- Extracted entries
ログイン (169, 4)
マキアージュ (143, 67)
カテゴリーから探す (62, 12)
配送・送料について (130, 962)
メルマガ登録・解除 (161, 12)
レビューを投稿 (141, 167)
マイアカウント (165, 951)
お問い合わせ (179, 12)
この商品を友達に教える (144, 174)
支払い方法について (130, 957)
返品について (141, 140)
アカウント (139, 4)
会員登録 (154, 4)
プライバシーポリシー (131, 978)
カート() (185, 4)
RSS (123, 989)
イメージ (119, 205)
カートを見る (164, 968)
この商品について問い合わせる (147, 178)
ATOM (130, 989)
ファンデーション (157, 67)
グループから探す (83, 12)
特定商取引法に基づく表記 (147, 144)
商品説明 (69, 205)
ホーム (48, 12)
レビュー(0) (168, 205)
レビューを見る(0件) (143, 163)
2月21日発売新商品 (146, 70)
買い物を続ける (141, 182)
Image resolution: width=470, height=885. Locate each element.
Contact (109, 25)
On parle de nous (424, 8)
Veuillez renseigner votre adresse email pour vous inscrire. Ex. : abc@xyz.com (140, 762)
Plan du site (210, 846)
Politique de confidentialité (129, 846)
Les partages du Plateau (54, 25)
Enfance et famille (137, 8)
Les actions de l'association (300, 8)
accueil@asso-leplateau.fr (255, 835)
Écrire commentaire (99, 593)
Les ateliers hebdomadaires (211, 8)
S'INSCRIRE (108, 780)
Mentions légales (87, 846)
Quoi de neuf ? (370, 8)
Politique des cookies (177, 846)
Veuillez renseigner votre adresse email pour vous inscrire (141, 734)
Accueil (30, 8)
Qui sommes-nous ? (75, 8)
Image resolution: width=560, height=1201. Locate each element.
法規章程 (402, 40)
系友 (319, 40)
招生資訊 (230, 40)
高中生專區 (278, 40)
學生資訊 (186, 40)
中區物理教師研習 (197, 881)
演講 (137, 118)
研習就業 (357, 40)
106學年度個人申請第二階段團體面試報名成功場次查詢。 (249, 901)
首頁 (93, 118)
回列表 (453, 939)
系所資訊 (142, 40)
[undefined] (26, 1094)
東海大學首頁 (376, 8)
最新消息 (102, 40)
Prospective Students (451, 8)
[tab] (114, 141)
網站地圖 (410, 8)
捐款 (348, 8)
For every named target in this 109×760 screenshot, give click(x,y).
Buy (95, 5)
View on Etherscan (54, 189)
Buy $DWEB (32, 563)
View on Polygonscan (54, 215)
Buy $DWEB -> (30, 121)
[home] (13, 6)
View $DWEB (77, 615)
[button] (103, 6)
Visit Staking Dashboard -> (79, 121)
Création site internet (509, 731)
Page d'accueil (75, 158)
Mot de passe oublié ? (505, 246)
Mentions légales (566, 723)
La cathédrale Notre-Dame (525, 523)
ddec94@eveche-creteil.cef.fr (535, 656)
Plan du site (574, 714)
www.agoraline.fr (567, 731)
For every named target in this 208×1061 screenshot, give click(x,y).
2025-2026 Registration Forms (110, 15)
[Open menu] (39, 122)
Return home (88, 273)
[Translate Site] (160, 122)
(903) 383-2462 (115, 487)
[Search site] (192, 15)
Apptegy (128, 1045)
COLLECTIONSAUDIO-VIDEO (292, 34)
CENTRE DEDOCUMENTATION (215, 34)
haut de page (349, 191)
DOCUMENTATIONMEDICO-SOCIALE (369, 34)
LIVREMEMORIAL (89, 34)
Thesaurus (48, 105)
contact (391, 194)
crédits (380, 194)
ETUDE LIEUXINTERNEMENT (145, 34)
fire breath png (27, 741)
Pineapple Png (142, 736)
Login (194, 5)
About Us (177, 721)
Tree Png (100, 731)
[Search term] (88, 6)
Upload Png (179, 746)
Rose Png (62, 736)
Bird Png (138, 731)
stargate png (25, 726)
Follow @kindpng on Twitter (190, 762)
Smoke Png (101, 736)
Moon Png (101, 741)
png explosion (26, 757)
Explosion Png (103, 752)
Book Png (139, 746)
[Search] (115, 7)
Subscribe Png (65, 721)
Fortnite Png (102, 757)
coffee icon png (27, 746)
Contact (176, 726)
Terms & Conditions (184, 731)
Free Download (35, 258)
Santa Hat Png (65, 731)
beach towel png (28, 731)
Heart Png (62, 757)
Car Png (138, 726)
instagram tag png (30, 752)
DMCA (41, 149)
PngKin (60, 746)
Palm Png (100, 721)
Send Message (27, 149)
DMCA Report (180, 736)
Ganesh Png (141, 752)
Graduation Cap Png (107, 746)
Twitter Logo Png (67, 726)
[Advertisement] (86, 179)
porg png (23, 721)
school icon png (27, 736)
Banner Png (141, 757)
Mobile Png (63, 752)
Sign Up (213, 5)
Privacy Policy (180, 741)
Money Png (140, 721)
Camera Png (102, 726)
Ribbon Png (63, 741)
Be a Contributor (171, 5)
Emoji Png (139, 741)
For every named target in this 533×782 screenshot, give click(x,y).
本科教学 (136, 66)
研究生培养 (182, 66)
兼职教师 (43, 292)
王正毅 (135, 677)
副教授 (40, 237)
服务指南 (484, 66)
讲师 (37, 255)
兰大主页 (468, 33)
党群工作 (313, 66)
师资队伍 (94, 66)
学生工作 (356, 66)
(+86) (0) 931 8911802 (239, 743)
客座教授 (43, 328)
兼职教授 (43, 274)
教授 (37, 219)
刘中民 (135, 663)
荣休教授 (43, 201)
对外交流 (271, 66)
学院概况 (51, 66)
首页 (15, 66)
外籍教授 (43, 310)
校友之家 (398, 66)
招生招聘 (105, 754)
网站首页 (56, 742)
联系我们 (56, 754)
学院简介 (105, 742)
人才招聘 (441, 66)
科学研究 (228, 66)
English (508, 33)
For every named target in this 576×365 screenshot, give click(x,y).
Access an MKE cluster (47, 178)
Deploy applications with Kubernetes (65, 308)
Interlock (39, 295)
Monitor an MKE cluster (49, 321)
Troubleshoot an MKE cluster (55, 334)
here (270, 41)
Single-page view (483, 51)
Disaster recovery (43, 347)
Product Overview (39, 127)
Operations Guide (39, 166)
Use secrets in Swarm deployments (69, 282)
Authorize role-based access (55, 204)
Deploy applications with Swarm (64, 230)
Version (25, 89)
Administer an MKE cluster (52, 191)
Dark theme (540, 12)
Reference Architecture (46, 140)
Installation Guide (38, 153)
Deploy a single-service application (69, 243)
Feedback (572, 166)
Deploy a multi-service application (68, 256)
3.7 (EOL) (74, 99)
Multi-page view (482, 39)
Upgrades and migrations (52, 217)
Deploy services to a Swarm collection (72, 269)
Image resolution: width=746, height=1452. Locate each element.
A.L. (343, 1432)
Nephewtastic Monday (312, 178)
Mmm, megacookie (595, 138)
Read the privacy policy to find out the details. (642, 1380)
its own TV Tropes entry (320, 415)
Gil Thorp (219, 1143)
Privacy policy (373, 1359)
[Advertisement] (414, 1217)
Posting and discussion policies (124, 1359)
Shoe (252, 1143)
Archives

- Task objective
Rewrite the lines as a numbered list, starting at the first line and ending at the line that contains "View on Etherscan (54, 189)", and leave out any blank lines.

- Complete output
1. ログイン (169, 4)
2. マキアージュ (143, 67)
3. カテゴリーから探す (62, 12)
4. 配送・送料について (130, 962)
5. メルマガ登録・解除 (161, 12)
6. レビューを投稿 (141, 167)
7. マイアカウント (165, 951)
8. お問い合わせ (179, 12)
9. この商品を友達に教える (144, 174)
10. 支払い方法について (130, 957)
11. 返品について (141, 140)
12. アカウント (139, 4)
13. 会員登録 (154, 4)
14. プライバシーポリシー (131, 978)
15. カート() (185, 4)
16. RSS (123, 989)
17. イメージ (119, 205)
18. カートを見る (164, 968)
19. この商品について問い合わせる (147, 178)
20. ATOM (130, 989)
21. ファンデーション (157, 67)
22. グループから探す (83, 12)
23. 特定商取引法に基づく表記 (147, 144)
24. 商品説明 (69, 205)
25. ホーム (48, 12)
26. レビュー(0) (168, 205)
27. レビューを見る(0件) (143, 163)
28. 2月21日発売新商品 (146, 70)
29. 買い物を続ける (141, 182)
30. Image resolution: width=470, height=885. Locate each element.
31. Contact (109, 25)
32. On parle de nous (424, 8)
33. Veuillez renseigner votre adresse email pour vous inscrire. Ex. : abc@xyz.com (140, 762)
34. Plan du site (210, 846)
35. Politique de confidentialité (129, 846)
36. Les partages du Plateau (54, 25)
37. Enfance et famille (137, 8)
38. Les actions de l'association (300, 8)
39. accueil@asso-leplateau.fr (255, 835)
40. Écrire commentaire (99, 593)
41. Les ateliers hebdomadaires (211, 8)
42. S'INSCRIRE (108, 780)
43. Mentions légales (87, 846)
44. Quoi de neuf ? (370, 8)
45. Politique des cookies (177, 846)
46. Veuillez renseigner votre adresse email pour vous inscrire (141, 734)
47. Accueil (30, 8)
48. Qui sommes-nous ? (75, 8)
49. Image resolution: width=560, height=1201. Locate each element.
50. 法規章程 (402, 40)
51. 系友 (319, 40)
52. 招生資訊 (230, 40)
53. 高中生專區 (278, 40)
54. 學生資訊 (186, 40)
55. 中區物理教師研習 (197, 881)
56. 演講 (137, 118)
57. 研習就業 (357, 40)
58. 106學年度個人申請第二階段團體面試報名成功場次查詢。 (249, 901)
59. 首頁 (93, 118)
60. 回列表 (453, 939)
61. 系所資訊 (142, 40)
62. [undefined] (26, 1094)
63. 東海大學首頁 (376, 8)
64. 最新消息 (102, 40)
65. Prospective Students (451, 8)
66. [tab] (114, 141)
67. 網站地圖 (410, 8)
68. 捐款 (348, 8)
69. For every named target in this 109×760 screenshot, give click(x,y).
70. Buy (95, 5)
71. View on Etherscan (54, 189)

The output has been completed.